Creating Access Reviews

Creating an access review is the first step to coordinating reviews and reviewers. For each access review, you will:

• Specify the review details, including name and type of review, who it will be performed by, and the review time frame.

• Specify the settings based on the type of review.

• Select the fields that the reviewer will see.

• Set up email alerts.

Types of Access Reviews

There are five types of access reviews:

• User to Role - The User to Role review allows Managers or Role Owners to review role assignments and determine whether they are appropriate in the target SAP system. When a review is completed, Access Risk Management deprovisions the access associated with any rejected roles. You can also manually deprovision access outside of an access review.

• Role to TCode - The Role to TCode review allows Role Owners to review and recertify that the transaction codes included in their respective roles are appropriate.

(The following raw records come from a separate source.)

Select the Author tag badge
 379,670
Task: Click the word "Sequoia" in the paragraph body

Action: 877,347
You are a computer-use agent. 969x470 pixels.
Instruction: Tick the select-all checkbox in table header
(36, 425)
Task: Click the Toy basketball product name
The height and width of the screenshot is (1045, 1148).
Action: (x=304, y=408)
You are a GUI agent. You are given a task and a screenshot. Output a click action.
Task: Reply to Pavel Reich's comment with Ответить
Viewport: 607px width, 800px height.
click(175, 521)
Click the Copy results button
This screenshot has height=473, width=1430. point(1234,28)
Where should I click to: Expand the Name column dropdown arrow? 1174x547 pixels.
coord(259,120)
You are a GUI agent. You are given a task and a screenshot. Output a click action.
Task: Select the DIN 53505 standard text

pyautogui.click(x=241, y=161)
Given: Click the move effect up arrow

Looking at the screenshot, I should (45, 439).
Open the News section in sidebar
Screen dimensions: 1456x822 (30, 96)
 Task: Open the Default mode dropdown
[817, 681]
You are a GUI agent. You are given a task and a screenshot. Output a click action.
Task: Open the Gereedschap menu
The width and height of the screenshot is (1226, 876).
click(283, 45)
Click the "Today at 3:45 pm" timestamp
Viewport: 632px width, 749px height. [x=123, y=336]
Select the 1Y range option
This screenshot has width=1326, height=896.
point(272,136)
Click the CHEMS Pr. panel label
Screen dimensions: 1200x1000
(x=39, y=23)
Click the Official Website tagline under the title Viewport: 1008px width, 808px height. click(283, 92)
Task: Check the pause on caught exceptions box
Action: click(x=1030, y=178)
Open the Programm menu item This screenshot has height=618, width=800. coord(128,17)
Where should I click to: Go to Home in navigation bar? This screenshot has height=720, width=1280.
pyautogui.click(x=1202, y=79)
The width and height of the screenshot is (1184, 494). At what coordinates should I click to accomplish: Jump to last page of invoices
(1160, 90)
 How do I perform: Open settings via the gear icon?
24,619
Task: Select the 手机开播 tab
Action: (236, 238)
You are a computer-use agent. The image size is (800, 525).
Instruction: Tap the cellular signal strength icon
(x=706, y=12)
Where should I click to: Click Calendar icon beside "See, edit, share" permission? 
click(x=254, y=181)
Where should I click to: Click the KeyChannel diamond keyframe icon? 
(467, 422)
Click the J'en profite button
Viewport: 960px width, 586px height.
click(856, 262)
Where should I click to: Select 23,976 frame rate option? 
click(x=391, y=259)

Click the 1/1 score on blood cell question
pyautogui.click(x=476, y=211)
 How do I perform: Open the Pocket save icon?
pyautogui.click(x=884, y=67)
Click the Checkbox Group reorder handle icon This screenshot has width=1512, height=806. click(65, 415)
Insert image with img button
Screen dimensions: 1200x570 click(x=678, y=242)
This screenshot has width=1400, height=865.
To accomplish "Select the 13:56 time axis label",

• User to Risk - The User to Risk review allows Managers or Risk Owners to review the list of users and the level of risk associated with their access. They can choose to approve or reject that access.

• Risk to Mitigating Control - The Risk to Mitigating Control review allows Risk Owners to review the risks that are mitigated by each mitigating control.

• Rulebook Details - The Rulebook Details review allows Risk Owners to review the details of each risk in the rulebook, such as risk rating, process area, and description.

Get started by selecting Access Reviewer and choosing Create Access Review.